> [TASK TO COMPLETE]
Make an exact transcript of the lines in the data below, starting with the one containing "Viewport: 354px width, 266px" and going on through the one containing "This screenshot has width=714, height=466.", with both included and the pictures left out.

> [TASK INPUTS]
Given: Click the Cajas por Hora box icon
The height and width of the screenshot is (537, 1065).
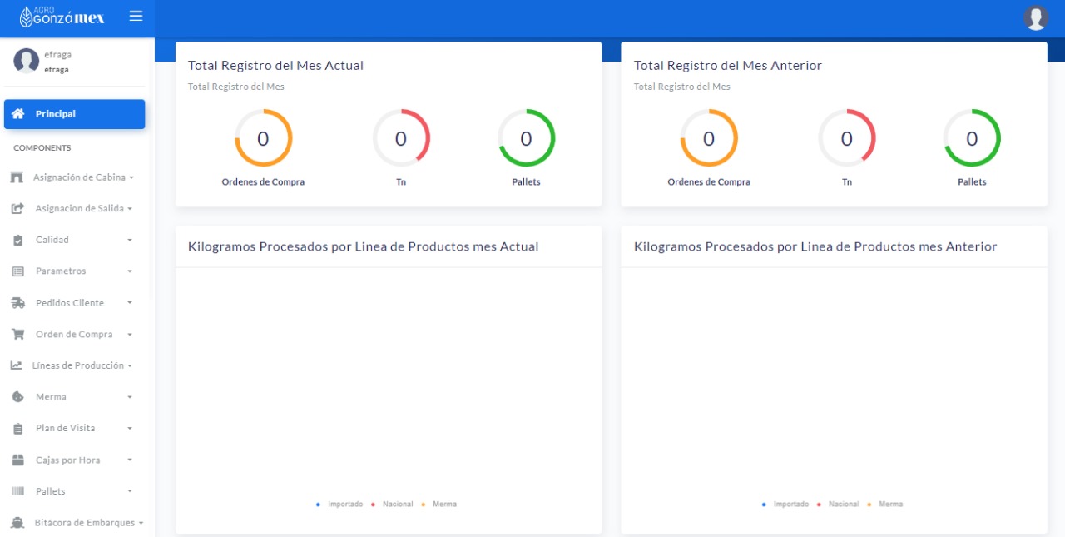Looking at the screenshot, I should click(x=17, y=460).
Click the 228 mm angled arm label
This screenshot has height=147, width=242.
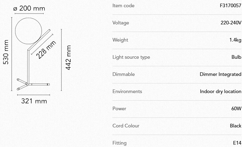pyautogui.click(x=46, y=49)
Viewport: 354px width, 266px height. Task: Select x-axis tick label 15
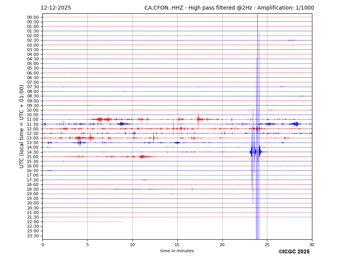point(177,245)
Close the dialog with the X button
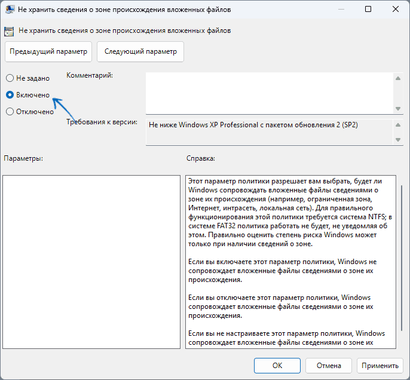Image resolution: width=410 pixels, height=380 pixels. pos(395,10)
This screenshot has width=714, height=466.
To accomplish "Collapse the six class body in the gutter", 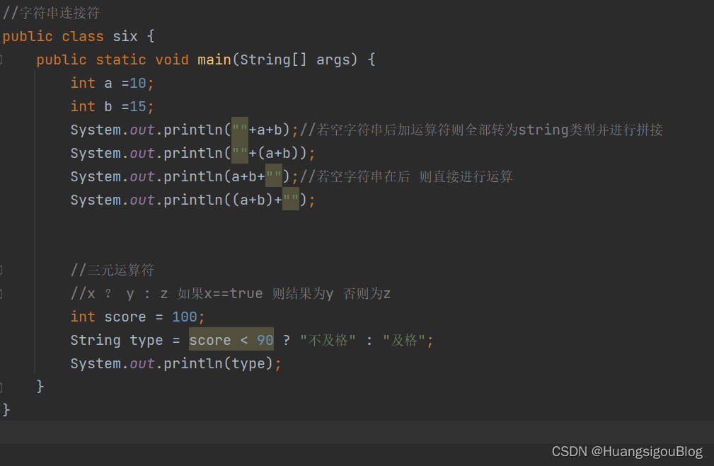I will (6, 36).
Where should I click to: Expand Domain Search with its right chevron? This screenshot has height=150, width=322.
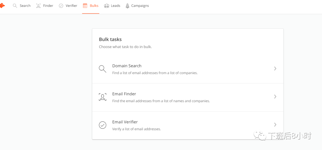pos(275,69)
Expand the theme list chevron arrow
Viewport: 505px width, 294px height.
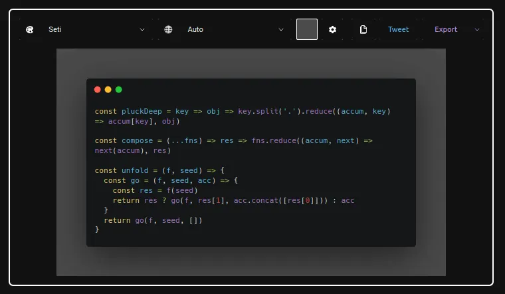[x=142, y=29]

> [SOLUTION TO THE EXERCISE]
Viewport: 354px width, 266px height. Task: Select x-axis tick label 15
point(177,245)
Close the dialog with the X button
Image resolution: width=410 pixels, height=380 pixels. pos(395,10)
This screenshot has width=714, height=466.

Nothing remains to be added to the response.